Can you lay out every line of the records below as a Markdown table with the columns "Row" and "Line", numbering each row and leaving out blank lines?

═════ INPUT FOR THIS TASK ═════

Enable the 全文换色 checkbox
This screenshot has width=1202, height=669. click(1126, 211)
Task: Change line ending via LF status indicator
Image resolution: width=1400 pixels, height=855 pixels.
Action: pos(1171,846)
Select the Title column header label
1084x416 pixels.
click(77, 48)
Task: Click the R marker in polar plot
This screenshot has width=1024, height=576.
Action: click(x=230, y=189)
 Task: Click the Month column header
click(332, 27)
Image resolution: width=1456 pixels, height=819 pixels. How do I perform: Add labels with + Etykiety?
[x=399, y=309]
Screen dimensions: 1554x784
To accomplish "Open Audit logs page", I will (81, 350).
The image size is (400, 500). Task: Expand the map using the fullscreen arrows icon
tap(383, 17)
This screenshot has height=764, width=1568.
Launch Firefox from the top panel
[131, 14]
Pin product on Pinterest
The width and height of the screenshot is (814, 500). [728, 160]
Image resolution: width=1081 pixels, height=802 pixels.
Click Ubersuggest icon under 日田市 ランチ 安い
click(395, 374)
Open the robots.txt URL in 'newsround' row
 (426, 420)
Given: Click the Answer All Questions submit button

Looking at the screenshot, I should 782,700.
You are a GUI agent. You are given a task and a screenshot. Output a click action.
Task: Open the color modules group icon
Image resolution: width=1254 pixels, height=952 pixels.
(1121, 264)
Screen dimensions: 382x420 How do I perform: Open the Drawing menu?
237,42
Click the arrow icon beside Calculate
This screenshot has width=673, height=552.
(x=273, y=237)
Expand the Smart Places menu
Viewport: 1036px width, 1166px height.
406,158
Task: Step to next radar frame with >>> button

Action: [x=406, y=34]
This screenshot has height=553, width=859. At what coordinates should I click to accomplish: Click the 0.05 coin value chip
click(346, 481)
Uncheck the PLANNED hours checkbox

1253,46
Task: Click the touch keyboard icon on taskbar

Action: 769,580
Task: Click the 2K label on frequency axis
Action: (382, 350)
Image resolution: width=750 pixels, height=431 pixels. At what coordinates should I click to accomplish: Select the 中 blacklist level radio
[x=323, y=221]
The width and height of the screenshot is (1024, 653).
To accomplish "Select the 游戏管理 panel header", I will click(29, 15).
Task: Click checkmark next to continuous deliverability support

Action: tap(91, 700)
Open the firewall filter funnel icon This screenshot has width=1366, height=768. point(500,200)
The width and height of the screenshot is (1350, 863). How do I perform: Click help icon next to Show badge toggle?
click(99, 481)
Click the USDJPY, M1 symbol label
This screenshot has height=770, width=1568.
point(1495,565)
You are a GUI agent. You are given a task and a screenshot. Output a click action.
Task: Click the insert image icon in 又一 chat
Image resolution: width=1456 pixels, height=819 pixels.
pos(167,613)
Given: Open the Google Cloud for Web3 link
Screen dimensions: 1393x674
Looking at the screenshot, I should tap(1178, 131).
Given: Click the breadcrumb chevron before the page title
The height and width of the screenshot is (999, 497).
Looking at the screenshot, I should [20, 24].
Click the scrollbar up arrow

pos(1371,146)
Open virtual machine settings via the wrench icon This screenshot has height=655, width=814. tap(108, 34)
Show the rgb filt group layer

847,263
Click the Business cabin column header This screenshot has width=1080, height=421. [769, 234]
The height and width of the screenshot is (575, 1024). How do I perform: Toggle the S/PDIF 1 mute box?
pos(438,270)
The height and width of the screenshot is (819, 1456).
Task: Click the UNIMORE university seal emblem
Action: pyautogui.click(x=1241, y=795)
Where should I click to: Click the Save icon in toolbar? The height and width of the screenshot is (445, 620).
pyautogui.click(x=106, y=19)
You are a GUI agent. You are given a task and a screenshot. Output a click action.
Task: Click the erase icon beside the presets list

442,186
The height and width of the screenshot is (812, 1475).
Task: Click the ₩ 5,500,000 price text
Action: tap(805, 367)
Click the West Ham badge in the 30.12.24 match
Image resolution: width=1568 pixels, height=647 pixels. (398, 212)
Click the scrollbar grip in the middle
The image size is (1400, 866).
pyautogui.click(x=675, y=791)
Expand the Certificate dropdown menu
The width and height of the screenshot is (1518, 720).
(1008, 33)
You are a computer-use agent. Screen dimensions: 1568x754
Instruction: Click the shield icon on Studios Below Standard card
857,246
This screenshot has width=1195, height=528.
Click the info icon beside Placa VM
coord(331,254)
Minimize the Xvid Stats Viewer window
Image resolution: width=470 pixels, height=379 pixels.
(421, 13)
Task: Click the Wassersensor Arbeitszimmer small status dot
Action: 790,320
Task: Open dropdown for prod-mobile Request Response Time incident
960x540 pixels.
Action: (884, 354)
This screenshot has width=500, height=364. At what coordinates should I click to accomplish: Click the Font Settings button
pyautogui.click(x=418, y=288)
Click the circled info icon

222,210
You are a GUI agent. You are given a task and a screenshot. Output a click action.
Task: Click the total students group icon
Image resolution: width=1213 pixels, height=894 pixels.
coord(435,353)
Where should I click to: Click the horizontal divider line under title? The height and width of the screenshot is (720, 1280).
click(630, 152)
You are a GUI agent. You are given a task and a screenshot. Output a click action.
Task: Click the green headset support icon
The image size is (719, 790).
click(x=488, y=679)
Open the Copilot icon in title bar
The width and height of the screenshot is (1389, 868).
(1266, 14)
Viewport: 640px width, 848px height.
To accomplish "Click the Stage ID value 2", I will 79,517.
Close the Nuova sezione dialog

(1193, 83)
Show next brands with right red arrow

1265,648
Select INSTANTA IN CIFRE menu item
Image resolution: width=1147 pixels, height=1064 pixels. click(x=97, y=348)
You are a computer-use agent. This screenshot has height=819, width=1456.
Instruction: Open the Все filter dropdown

═════

◆ EXPECTED OUTPUT:
| Row | Line |
|---|---|
| 1 | Enable the 全文换色 checkbox |
| 2 | This screenshot has width=1202, height=669. click(1126, 211) |
| 3 | Task: Change line ending via LF status indicator |
| 4 | Image resolution: width=1400 pixels, height=855 pixels. |
| 5 | Action: pos(1171,846) |
| 6 | Select the Title column header label |
| 7 | 1084x416 pixels. |
| 8 | click(77, 48) |
| 9 | Task: Click the R marker in polar plot |
| 10 | This screenshot has width=1024, height=576. |
| 11 | Action: click(x=230, y=189) |
| 12 |  Task: Click the Month column header |
| 13 | click(332, 27) |
| 14 | Image resolution: width=1456 pixels, height=819 pixels. How do I perform: Add labels with + Etykiety? |
| 15 | [x=399, y=309] |
| 16 | Screen dimensions: 1554x784 |
| 17 | To accomplish "Open Audit logs page", I will (81, 350). |
| 18 | The image size is (400, 500). Task: Expand the map using the fullscreen arrows icon |
| 19 | tap(383, 17) |
| 20 | This screenshot has height=764, width=1568. |
| 21 | Launch Firefox from the top panel |
| 22 | [131, 14] |
| 23 | Pin product on Pinterest |
| 24 | The width and height of the screenshot is (814, 500). [728, 160] |
| 25 | Image resolution: width=1081 pixels, height=802 pixels. |
| 26 | Click Ubersuggest icon under 日田市 ランチ 安い |
| 27 | click(395, 374) |
| 28 | Open the robots.txt URL in 'newsround' row |
| 29 |  (426, 420) |
| 30 | Given: Click the Answer All Questions submit button |
| 31 | Looking at the screenshot, I should 782,700. |
| 32 | You are a GUI agent. You are given a task and a screenshot. Output a click action. |
| 33 | Task: Open the color modules group icon |
| 34 | Image resolution: width=1254 pixels, height=952 pixels. |
| 35 | (1121, 264) |
| 36 | Screen dimensions: 382x420 How do I perform: Open the Drawing menu? |
| 37 | 237,42 |
| 38 | Click the arrow icon beside Calculate |
| 39 | This screenshot has width=673, height=552. |
| 40 | (x=273, y=237) |
| 41 | Expand the Smart Places menu |
| 42 | Viewport: 1036px width, 1166px height. |
| 43 | 406,158 |
| 44 | Task: Step to next radar frame with >>> button |
| 45 | Action: [x=406, y=34] |
| 46 | This screenshot has height=553, width=859. At what coordinates should I click to accomplish: Click the 0.05 coin value chip |
| 47 | click(346, 481) |
| 48 | Uncheck the PLANNED hours checkbox |
| 49 | 1253,46 |
| 50 | Task: Click the touch keyboard icon on taskbar |
| 51 | Action: 769,580 |
| 52 | Task: Click the 2K label on frequency axis |
| 53 | Action: (382, 350) |
| 54 | Image resolution: width=750 pixels, height=431 pixels. At what coordinates should I click to accomplish: Select the 中 blacklist level radio |
| 55 | [x=323, y=221] |
| 56 | The width and height of the screenshot is (1024, 653). |
| 57 | To accomplish "Select the 游戏管理 panel header", I will click(29, 15). |
| 58 | Task: Click checkmark next to continuous deliverability support |
| 59 | Action: tap(91, 700) |
| 60 | Open the firewall filter funnel icon This screenshot has width=1366, height=768. point(500,200) |
| 61 | The width and height of the screenshot is (1350, 863). How do I perform: Click help icon next to Show badge toggle? |
| 62 | click(99, 481) |
| 63 | Click the USDJPY, M1 symbol label |
| 64 | This screenshot has height=770, width=1568. |
| 65 | point(1495,565) |
| 66 | You are a GUI agent. You are given a task and a screenshot. Output a click action. |
| 67 | Task: Click the insert image icon in 又一 chat |
| 68 | Image resolution: width=1456 pixels, height=819 pixels. |
| 69 | pos(167,613) |
| 70 | Given: Open the Google Cloud for Web3 link |
| 71 | Screen dimensions: 1393x674 |
| 72 | Looking at the screenshot, I should tap(1178, 131). |
| 73 | Given: Click the breadcrumb chevron before the page title |
| 74 | The height and width of the screenshot is (999, 497). |
| 75 | Looking at the screenshot, I should [20, 24]. |
| 76 | Click the scrollbar up arrow |
| 77 | pos(1371,146) |
| 78 | Open virtual machine settings via the wrench icon This screenshot has height=655, width=814. tap(108, 34) |
| 79 | Show the rgb filt group layer |
| 80 | 847,263 |
| 81 | Click the Business cabin column header This screenshot has width=1080, height=421. [769, 234] |
| 82 | The height and width of the screenshot is (575, 1024). How do I perform: Toggle the S/PDIF 1 mute box? |
| 83 | pos(438,270) |
| 84 | The height and width of the screenshot is (819, 1456). |
| 85 | Task: Click the UNIMORE university seal emblem |
| 86 | Action: pyautogui.click(x=1241, y=795) |
| 87 | Where should I click to: Click the Save icon in toolbar? The height and width of the screenshot is (445, 620). |
| 88 | pyautogui.click(x=106, y=19) |
| 89 | You are a GUI agent. You are given a task and a screenshot. Output a click action. |
| 90 | Task: Click the erase icon beside the presets list |
| 91 | 442,186 |
| 92 | The height and width of the screenshot is (812, 1475). |
| 93 | Task: Click the ₩ 5,500,000 price text |
| 94 | Action: tap(805, 367) |
| 95 | Click the West Ham badge in the 30.12.24 match |
| 96 | Image resolution: width=1568 pixels, height=647 pixels. (398, 212) |
| 97 | Click the scrollbar grip in the middle |
| 98 | The image size is (1400, 866). |
| 99 | pyautogui.click(x=675, y=791) |
| 100 | Expand the Certificate dropdown menu |
| 101 | The width and height of the screenshot is (1518, 720). |
| 102 | (1008, 33) |
| 103 | You are a computer-use agent. Screen dimensions: 1568x754 |
| 104 | Instruction: Click the shield icon on Studios Below Standard card |
| 105 | 857,246 |
| 106 | This screenshot has width=1195, height=528. |
| 107 | Click the info icon beside Placa VM |
| 108 | coord(331,254) |
| 109 | Minimize the Xvid Stats Viewer window |
| 110 | Image resolution: width=470 pixels, height=379 pixels. |
| 111 | (421, 13) |
| 112 | Task: Click the Wassersensor Arbeitszimmer small status dot |
| 113 | Action: 790,320 |
| 114 | Task: Open dropdown for prod-mobile Request Response Time incident |
| 115 | 960x540 pixels. |
| 116 | Action: (884, 354) |
| 117 | This screenshot has width=500, height=364. At what coordinates should I click to accomplish: Click the Font Settings button |
| 118 | pyautogui.click(x=418, y=288) |
| 119 | Click the circled info icon |
| 120 | 222,210 |
| 121 | You are a GUI agent. You are given a task and a screenshot. Output a click action. |
| 122 | Task: Click the total students group icon |
| 123 | Image resolution: width=1213 pixels, height=894 pixels. |
| 124 | coord(435,353) |
| 125 | Where should I click to: Click the horizontal divider line under title? The height and width of the screenshot is (720, 1280). |
| 126 | click(630, 152) |
| 127 | You are a GUI agent. You are given a task and a screenshot. Output a click action. |
| 128 | Task: Click the green headset support icon |
| 129 | The image size is (719, 790). |
| 130 | click(x=488, y=679) |
| 131 | Open the Copilot icon in title bar |
| 132 | The width and height of the screenshot is (1389, 868). |
| 133 | (1266, 14) |
| 134 | Viewport: 640px width, 848px height. |
| 135 | To accomplish "Click the Stage ID value 2", I will 79,517. |
| 136 | Close the Nuova sezione dialog |
| 137 | (1193, 83) |
| 138 | Show next brands with right red arrow |
| 139 | 1265,648 |
| 140 | Select INSTANTA IN CIFRE menu item |
| 141 | Image resolution: width=1147 pixels, height=1064 pixels. click(x=97, y=348) |
| 142 | You are a computer-use agent. This screenshot has height=819, width=1456. |
| 143 | Instruction: Open the Все filter dropdown |